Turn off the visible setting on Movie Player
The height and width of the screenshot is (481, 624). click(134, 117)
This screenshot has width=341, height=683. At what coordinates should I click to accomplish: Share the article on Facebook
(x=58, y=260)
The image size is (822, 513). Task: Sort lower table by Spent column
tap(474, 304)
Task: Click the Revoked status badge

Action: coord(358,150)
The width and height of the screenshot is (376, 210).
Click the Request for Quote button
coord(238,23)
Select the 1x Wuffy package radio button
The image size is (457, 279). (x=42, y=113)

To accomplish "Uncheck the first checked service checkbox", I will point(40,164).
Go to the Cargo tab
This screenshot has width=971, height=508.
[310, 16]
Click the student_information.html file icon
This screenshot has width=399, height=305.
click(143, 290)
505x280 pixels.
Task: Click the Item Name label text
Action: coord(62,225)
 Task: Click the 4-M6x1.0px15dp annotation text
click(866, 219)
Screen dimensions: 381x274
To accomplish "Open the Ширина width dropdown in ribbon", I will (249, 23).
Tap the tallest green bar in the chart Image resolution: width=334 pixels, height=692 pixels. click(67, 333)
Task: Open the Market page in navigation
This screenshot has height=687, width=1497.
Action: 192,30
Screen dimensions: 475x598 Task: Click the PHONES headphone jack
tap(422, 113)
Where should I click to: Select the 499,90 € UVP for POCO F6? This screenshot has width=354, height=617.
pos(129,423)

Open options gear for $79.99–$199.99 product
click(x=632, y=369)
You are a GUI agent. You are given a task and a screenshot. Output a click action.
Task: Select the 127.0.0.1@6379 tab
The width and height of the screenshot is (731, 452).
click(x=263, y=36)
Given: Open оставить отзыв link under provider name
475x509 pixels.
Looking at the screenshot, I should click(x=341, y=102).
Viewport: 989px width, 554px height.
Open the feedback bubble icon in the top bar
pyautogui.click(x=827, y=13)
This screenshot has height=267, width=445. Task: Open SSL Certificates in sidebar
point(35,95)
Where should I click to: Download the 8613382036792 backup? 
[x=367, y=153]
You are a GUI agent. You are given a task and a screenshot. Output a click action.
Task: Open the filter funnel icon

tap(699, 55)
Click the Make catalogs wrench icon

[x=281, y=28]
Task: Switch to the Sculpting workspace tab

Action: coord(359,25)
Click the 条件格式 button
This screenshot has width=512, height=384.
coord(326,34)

▸ **Work item**
Copy out the full listing exactly.

▸ **Answer space**
Turn off the visible setting on Movie Player
The height and width of the screenshot is (481, 624). click(134, 117)
This screenshot has width=341, height=683. At what coordinates should I click to accomplish: Share the article on Facebook
(x=58, y=260)
The image size is (822, 513). Task: Sort lower table by Spent column
tap(474, 304)
Task: Click the Revoked status badge

Action: coord(358,150)
The width and height of the screenshot is (376, 210).
Click the Request for Quote button
coord(238,23)
Select the 1x Wuffy package radio button
The image size is (457, 279). (x=42, y=113)

To accomplish "Uncheck the first checked service checkbox", I will point(40,164).
Go to the Cargo tab
This screenshot has width=971, height=508.
[310, 16]
Click the student_information.html file icon
This screenshot has width=399, height=305.
click(143, 290)
505x280 pixels.
Task: Click the Item Name label text
Action: coord(62,225)
 Task: Click the 4-M6x1.0px15dp annotation text
click(866, 219)
Screen dimensions: 381x274
To accomplish "Open the Ширина width dropdown in ribbon", I will (249, 23).
Tap the tallest green bar in the chart Image resolution: width=334 pixels, height=692 pixels. click(67, 333)
Task: Open the Market page in navigation
This screenshot has height=687, width=1497.
Action: 192,30
Screen dimensions: 475x598 Task: Click the PHONES headphone jack
tap(422, 113)
Where should I click to: Select the 499,90 € UVP for POCO F6? This screenshot has width=354, height=617.
pos(129,423)

Open options gear for $79.99–$199.99 product
click(x=632, y=369)
You are a GUI agent. You are given a task and a screenshot. Output a click action.
Task: Select the 127.0.0.1@6379 tab
The width and height of the screenshot is (731, 452).
click(x=263, y=36)
Given: Open оставить отзыв link under provider name
475x509 pixels.
Looking at the screenshot, I should click(x=341, y=102).
Viewport: 989px width, 554px height.
Open the feedback bubble icon in the top bar
pyautogui.click(x=827, y=13)
This screenshot has height=267, width=445. Task: Open SSL Certificates in sidebar
point(35,95)
Where should I click to: Download the 8613382036792 backup? 
[x=367, y=153]
You are a GUI agent. You are given a task and a screenshot. Output a click action.
Task: Open the filter funnel icon

tap(699, 55)
Click the Make catalogs wrench icon

[x=281, y=28]
Task: Switch to the Sculpting workspace tab

Action: coord(359,25)
Click the 条件格式 button
This screenshot has width=512, height=384.
coord(326,34)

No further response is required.